こう言う半三郎の復活の評判になったのは勿論である。「順天時報」はそのために大きい彼の写真を出したり、三段抜きの記事を掲げたりした。何でもこの記事に従えば、喪服を着た常子はふだんよりも一層にこにこしていたそうである。ある上役や同僚は無駄になった香奠を会費に復活祝賀会を開いたそうである。もっとも山井博士の信用だけは危険に瀕したのに違いない。が、博士は悠然と葉巻の煙を輪に吹きながら、巧みに信用を恢復した。それは医学を超越する自然の神秘を力説したのである。つまり博士自身の信用の代りに医学の信用を抛棄したのである。
けれども当人の半三郎だけは復活祝賀会へ出席した時さえ、少しも浮いた顔を見せなかった。見せなかったのも勿論、不思議ではない。彼の脚は復活以来いつの間にか馬の脚に変っていたのである。指の代りに蹄のついた栗毛の馬の脚に変っていたのである。彼はこの脚を眺めるたびに何とも言われぬ情なさを感じた。万一この脚の見つかった日には会社も必ず半三郎を馘首してしまうのに違いない。同僚も今後の交際は御免を蒙るのにきまっている。常子も――おお、「弱きものよ汝の名は女なり」! 常子も恐らくはこの例に洩れず、馬の脚などになった男を御亭主に持ってはいないであろう。――半三郎はこう考えるたびに、どうしても彼の脚だけは隠さなければならぬと決心した。和服を廃したのもそのためである。長靴をはいたのもそのためである。浴室の窓や戸じまりを厳重にしたのもそのためである。しかし彼はそれでもなお絶えず不安を感じていた。また不安を感じたのも無理ではなかったのに違いない。なぜと言えば、――
半三郎のまず警戒したのは同僚の疑惑を避けることである。これは彼の苦心の中でも比較的楽な方だったかも知れない。が、彼の日記によれば、やはりいつも多少の危険と闘わなければならなかったようである。
「七月×日 どうもあの若い支那人のやつは怪しからぬ脚をくつけたものである。俺の脚は両方とも蚤の巣窟と言っても好い。俺は今日も事務を執りながら、気違いになるくらい痒い思いをした。とにかく当分は全力を挙げて蚤退治の工夫をしなければならぬ。……
「八月×日 俺は今日マネエジャアの所へ商売のことを話しに行った。するとマネエジャアは話の中にも絶えず鼻を鳴らせている。どうも俺の脚の臭いは長靴の外にも発散するらしい。……

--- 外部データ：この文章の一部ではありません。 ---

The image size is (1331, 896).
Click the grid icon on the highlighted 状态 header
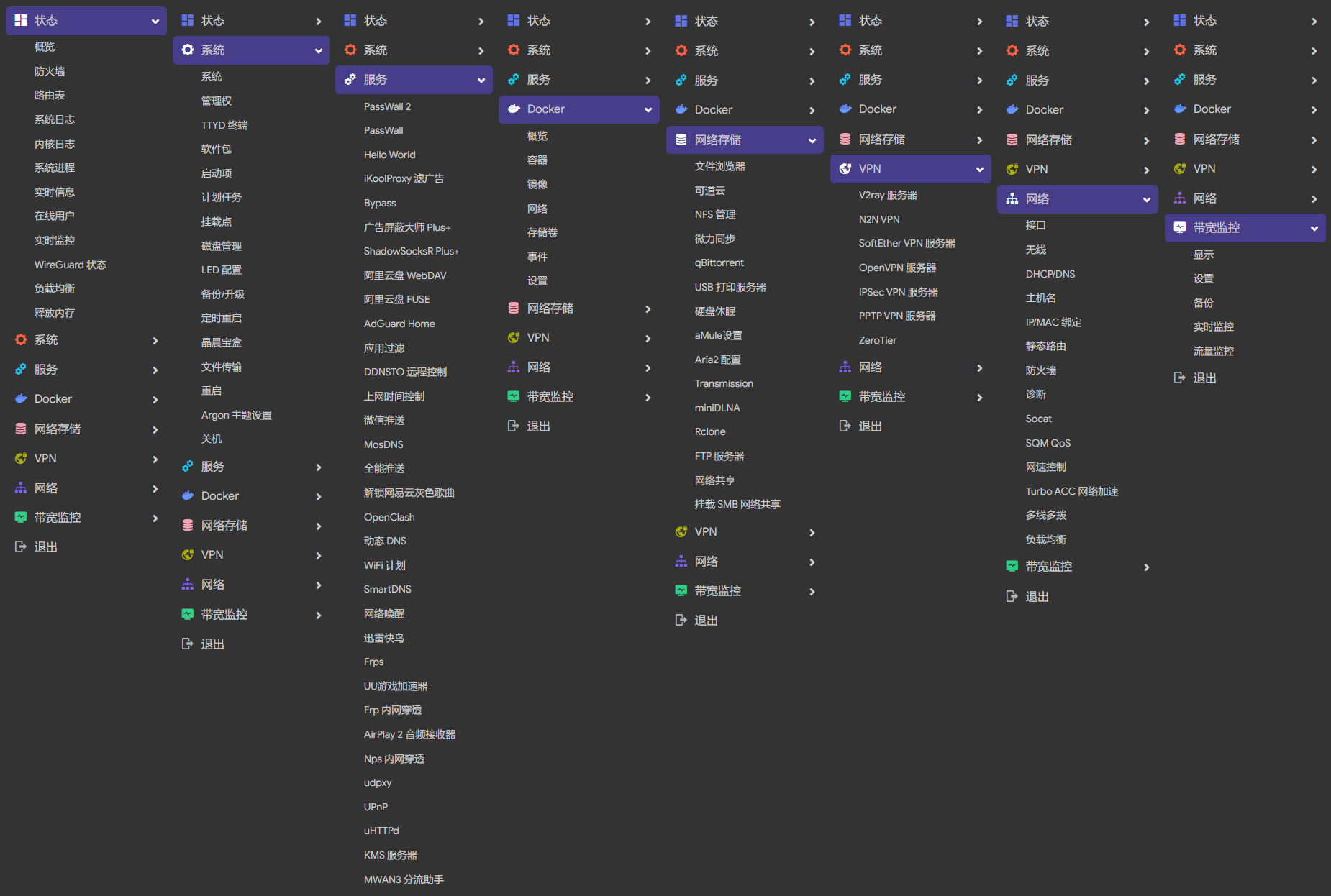click(x=21, y=21)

「九月×日 馬の脚を自由に制御することは確かに馬術よりも困難である。俺は今日午休み前に急ぎの用を言いつけられたから、小走りに梯子段を走り下りた。誰でもこう言う瞬間には用のことしか思わぬものである。俺もそのためにいつの間にか馬の脚を忘れていたのであろう。あっと言う間に俺の脚は梯子段の七段目を踏み抜いてしまった。……
「十月×日 俺はだんだん馬の脚を自由に制御することを覚え出した。これもやっと体得して見ると、畢竟腰の吊り合一つである。が、今日は失敗した。もっとも今日の失敗は必ずしも俺の罪ばかりではない。俺は今朝九時前後に人力車に乗って会社へ行った。すると車夫は十二銭の賃銭をどうしても二十銭よこせと言う。おまけに俺をつかまえたなり、会社の門内へはいらせまいとする。俺は大いに腹が立ったから、いきなり車夫を蹴飛ばしてやった。車夫の空中へ飛び上ったことはフット・ボオルかと思うくらいである。俺は勿論後悔した。同時にまた思わず噴飯した。とにかく脚を動かす時には一層細心に注意しなければならぬ。……」
しかし同僚を瞞着するよりも常子の疑惑を避けることは遥かに困難に富んでいたらしい。半三郎は彼の日記の中に絶えずこの困難を痛嘆している。
「七月×日 俺の大敵は常子である。俺は文化生活の必要を楯に、たった一つの日本間をもとうとう西洋間にしてしまった。こうすれば常子の目の前でも靴を脱がずにいられるからである。常子は畳のなくなったことを大いに不平に思っているらしい。が、靴足袋をはいているにもせよ、この脚で日本間を歩かせられるのはとうてい俺には不可能である。……
「九月×日 俺は今日道具屋にダブル・ベッドを売り払った。このベッドを買ったのはある亜米利加人のオオクションである。俺はあのオオクションへ行った帰りに租界の並み木の下を歩いて行った。並み木の槐は花盛りだった。運河の水明りも美しかった。しかし――今はそんなことに恋々としている場合ではない。俺は昨夜もう少しで常子の横腹を蹴るところだった。……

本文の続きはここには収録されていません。